Julius-Bär-Deutschlandchef im Gespräch „Für Kunden und Berater sind das Entloyalisierungsprogramme“

Heiko Schlag von Julius Bär Europe: Der Vorstandsvorsitzende über die Wachstumsstrategie und Chancen seines Hauses.

Heiko Schlag von Julius Bär Europe: Der Vorstandsvorsitzende über die Wachstumsstrategie und Chancen seines Hauses. Foto: Jens Hannewald

private banking magazin: Herr Schlag, Julius Bär Europe macht in jüngerer Zeit durch zahlreiche Neueinstellungen und sogar einem neuen Standort in Hannover von sich reden. Wie lang reicht Ihr Investitionsatem?

Heiko Schlag: In den vergangenen Jahren war Deutschland einer der Top-Wachstumsmärkte weltweit für die Julius-Bär-Gruppe in puncto Neukundengewinnung, entsprechender Mittelzuflüsse und Ertragssteigerung. Letztlich spielt uns der Markt in die Hände. Damit meine ich die Geldpolitik der EZB mitsamt negativen Zinsen. Denn wer eine einigermaßen auskömmliche Performance für sein angelegtes Vermögen erreichen möchte, muss ein kalkuliertes höheres Risiko eingehen als in der Vergangenheit. Und ein höheres Risiko heißt, die Aktienquote in der Depotstruktur kontrolliert zu erhöhen. Weil wir seit jeher als Vermögensverwalter-Bank auf dieses Thema spezialisiert sind, suchen viele Kunden die Beratung bei uns.

Weniger ist also mehr?

Schlag: Genau. Unsere Bank hat sich in 127 Jahren ihres Bestehens stets auf die Betreuung und Strukturierung von Vermögen konzentriert. Wir haben keine Abenteuer links oder rechts von unserem Kerngeschäft unternommen. In Zeiten vor der Finanzkrise bezeichneten uns viele Marktbeobachter als langweilige Adresse. Julius Bär habe all diese vermeintlich verlockenden Marktopportunitäten ausgelassen. Aber in Zeiten der Krise – und ich behaupte, unsere Industrie ist weiterhin im Krisenmodus – ist das, was vorher langweilig schien, hochattraktiv.

Welche Zutaten braucht es?

Schlag: Grundlage ist da der besagte Fokus auf ein Geschäftsfeld. Hinzu kommt, dass Kunden heutzutage mehr auf die Reputation einer Bank, deren Bilanz und Substanz schauen. Seit Generationen verfolgt die Bank eine sehr risikobewusste Geschäftspolitik. Julius Bär hat 127 Jahre ausnahmslos jedes Jahr Gewinn ausgewiesen. Des Weiteren wissen die Kunden um die Interessenkonflikte der Finanzdienstleister und vertrauen sich lieber einem Spezialanbieter an, der weder über eigene Produkte noch über Investmentbanking verfügt.

Was, wenn der Kunde auf die Interessenkonfliktfreiheit keinen Wert legt?

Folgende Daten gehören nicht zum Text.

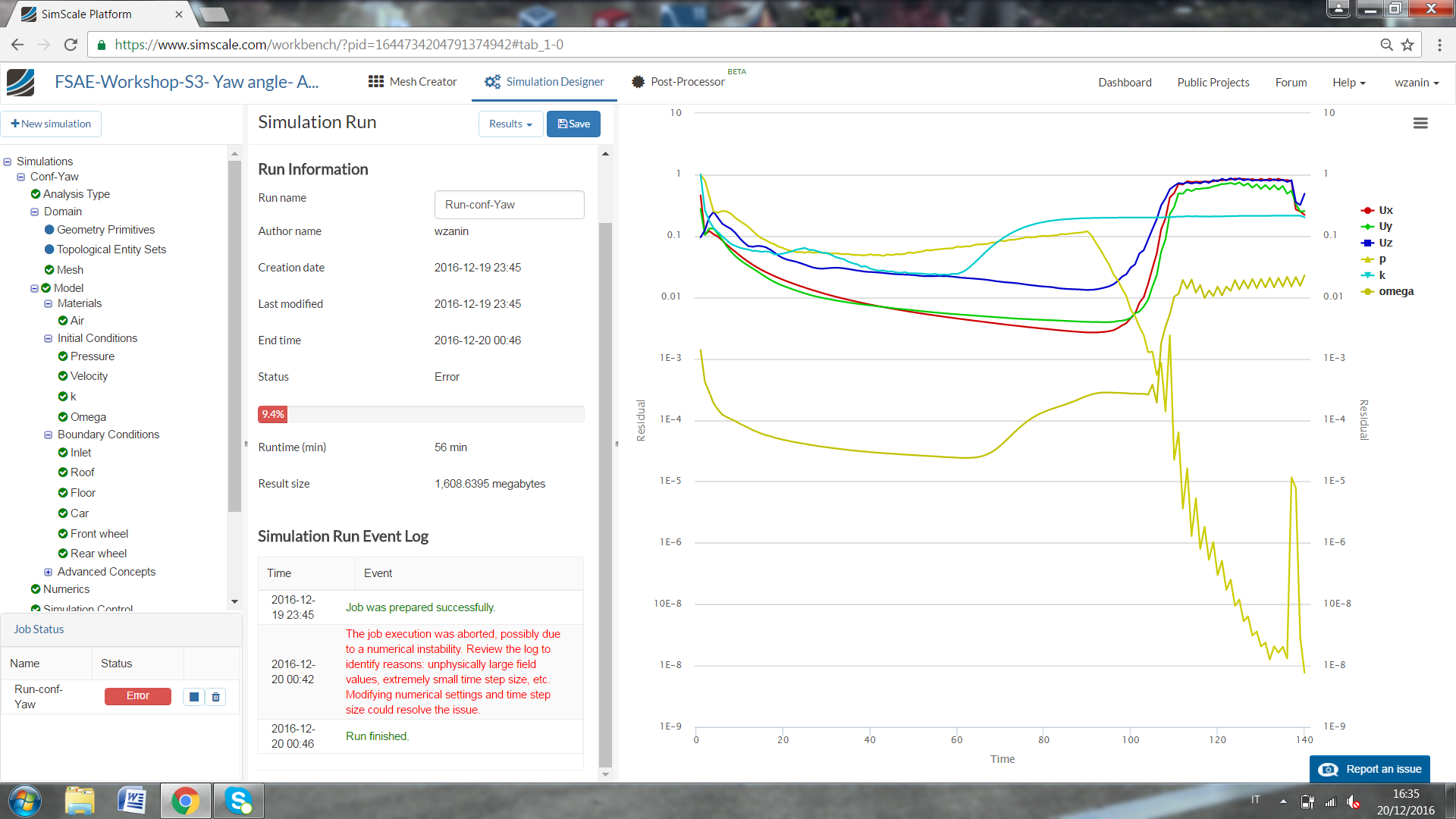This screenshot has height=819, width=1456.
Task: Open the Results dropdown
Action: 510,124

Schlag: Auch dann bleiben zahlreiche Alleinstellungsmerkmale. Die Gruppe betreut weltweit rund 400 Milliarden Schweizer Franken an Kundenvermögen. Trotz dieser Größe sind wir weiterhin mittelständisch geprägt. Unsere Entscheidungswege sind kurz und die Gruppe hat – was für viele Kunden sehr wichtig ist – in den wesentlichen Kapitalmarktzentren der Welt eigene Research-Teams vor Ort. Eigenes Research bedeutet Kapitalmarkt-Know-how, um einen höheren Mehrwert in den Allokationen der Kundendepots zu generieren.

Wie hat sich Ihr Angebot in Geschäft umgeschlagen?

Schlag: Julius Bär konnte in Deutschland ein sehr starkes Wachstum verzeichnen. Seit 2011 ist die Asset-Basis in Deutschland jährlich im Milliardenbereich gewachsen.

Netto?

Schlag: Ja. Allein dieses Jahr sind im ersten Quartal netto mehr als 500 Millionen Euro hinzugekommen.

Das ging sicherlich auch mit der offensiven Personalpolitik einher. Am Ende geht es um Profitabilität. Da hat Julius Bär Europe lange nicht geliefert.

Schlag: Das deutsche Onshore-Geschäft ist seit 2015 profitabel. Die Geschäftsberichte berücksichtigten bislang aber auch das EU-Custody-Geschäft, welches Ende 2017 von Frankfurt nach Luxemburg transferiert wurde. Aber auch so waren wir auf der Gesamtbankebene 2017 mit Julius Bär Europe profitabel und können erstmals einen Gewinn im niedrigen einstelligen Millionenbereich verkünden.